- _EXERCISE_: Task for the records below: please retype exactly and only the lines from the first through the one with "This screenshot has width=1920, height=1200.", with every picture omitted.

DATA FOR REVIEW: Begin

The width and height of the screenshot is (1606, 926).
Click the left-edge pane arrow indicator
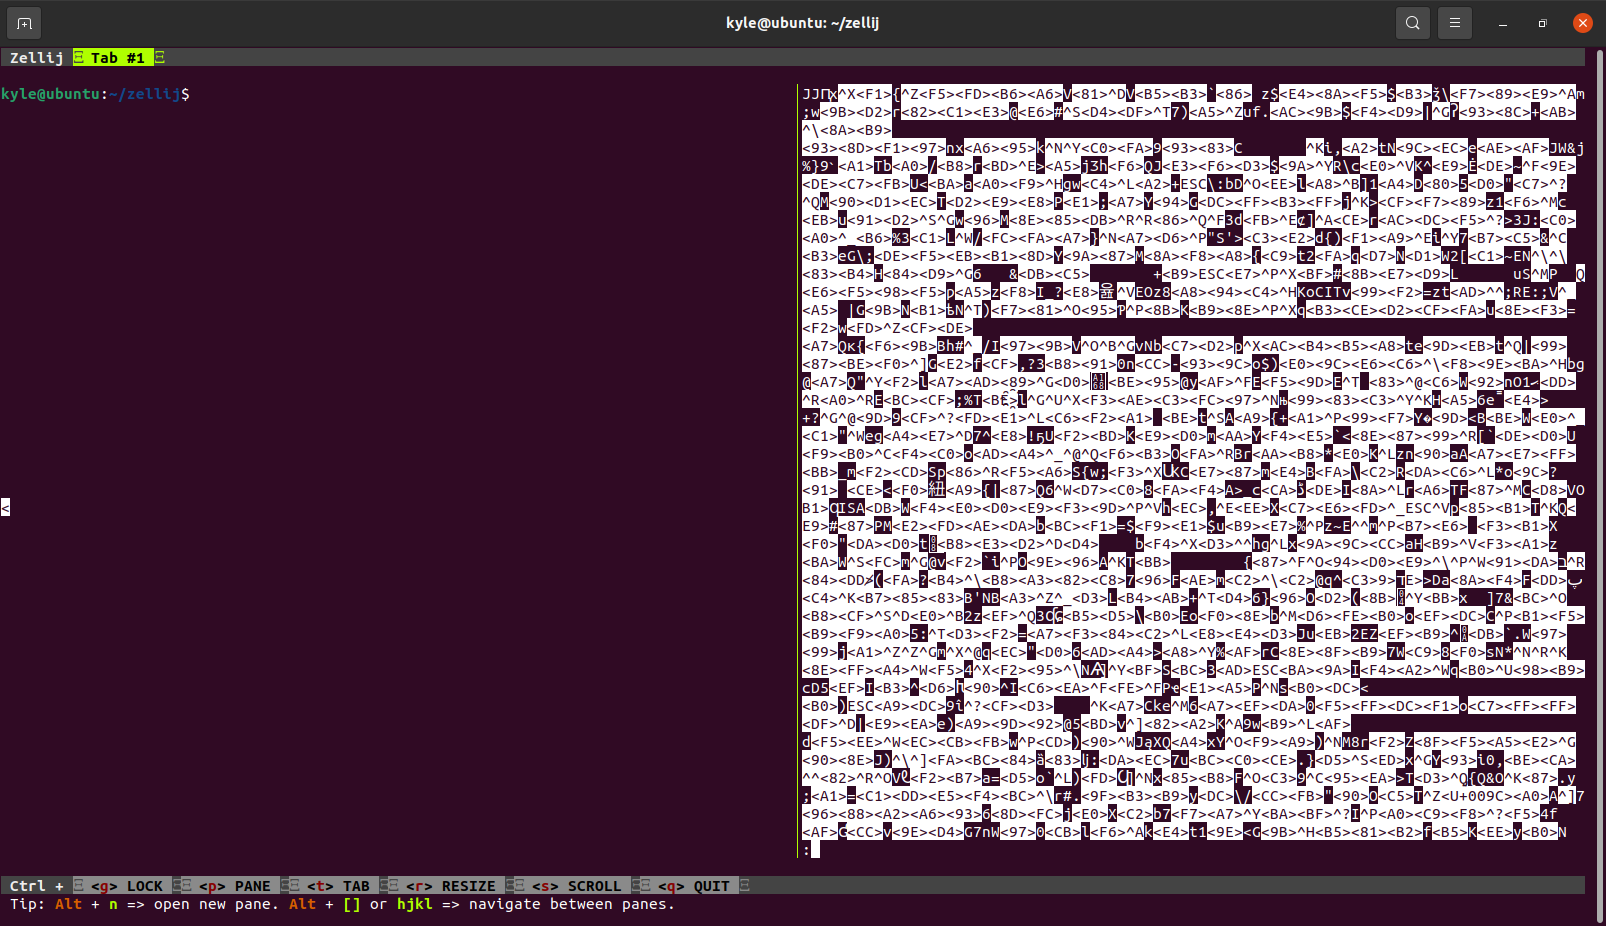click(x=5, y=507)
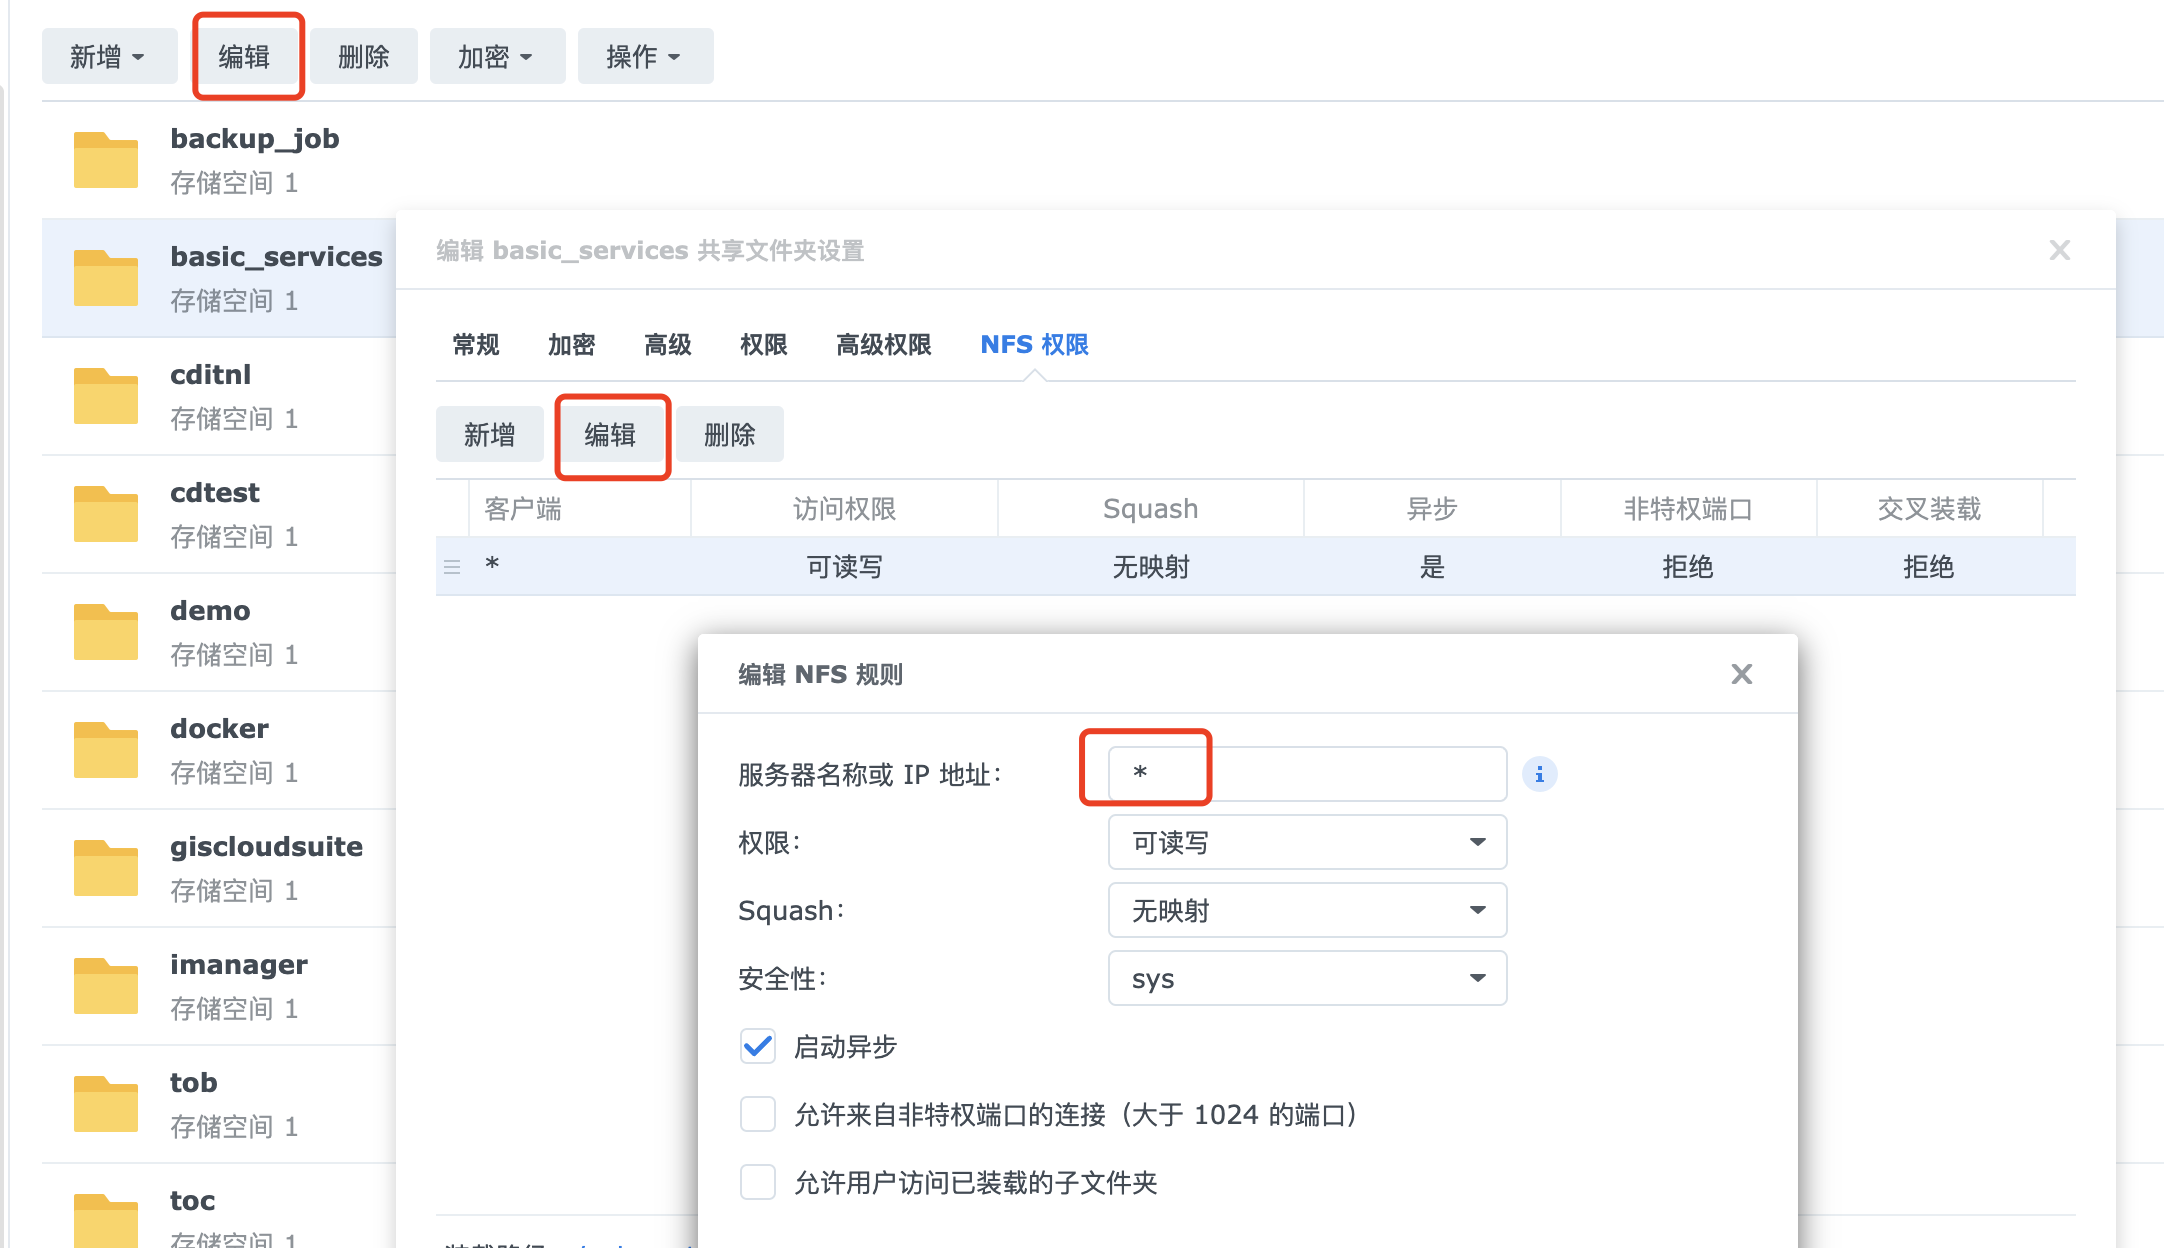Enable connections from non-privileged ports checkbox
Viewport: 2164px width, 1248px height.
pos(758,1114)
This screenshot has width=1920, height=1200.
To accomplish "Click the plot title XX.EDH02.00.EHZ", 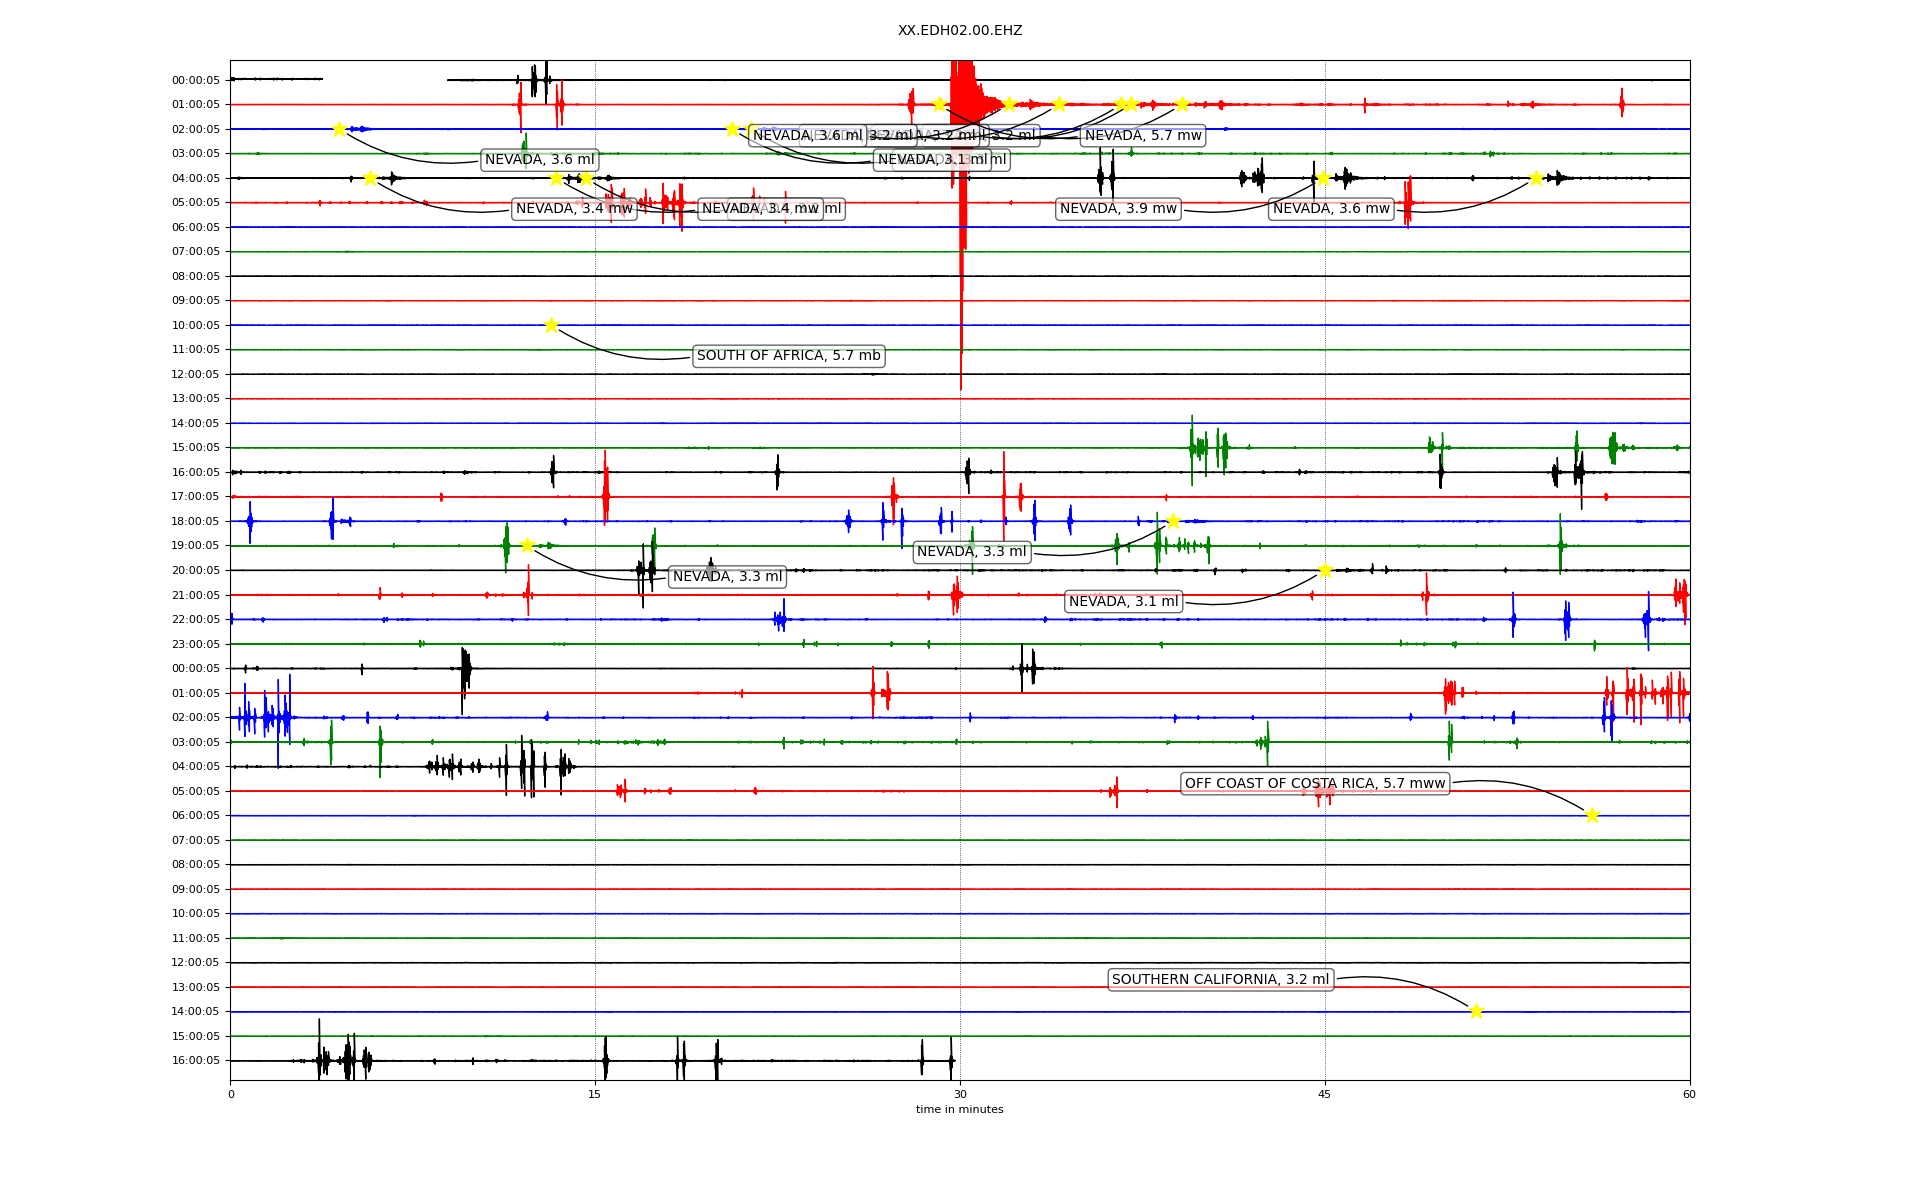I will (x=959, y=31).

DATA FOR REVIEW: End

- _ANSWER TO THE PROBLEM_:
The width and height of the screenshot is (1606, 926).
Click the left-edge pane arrow indicator
click(x=5, y=507)
Enable connections from non-privileged ports checkbox
Viewport: 2164px width, 1248px height.
pos(758,1114)
This screenshot has width=1920, height=1200.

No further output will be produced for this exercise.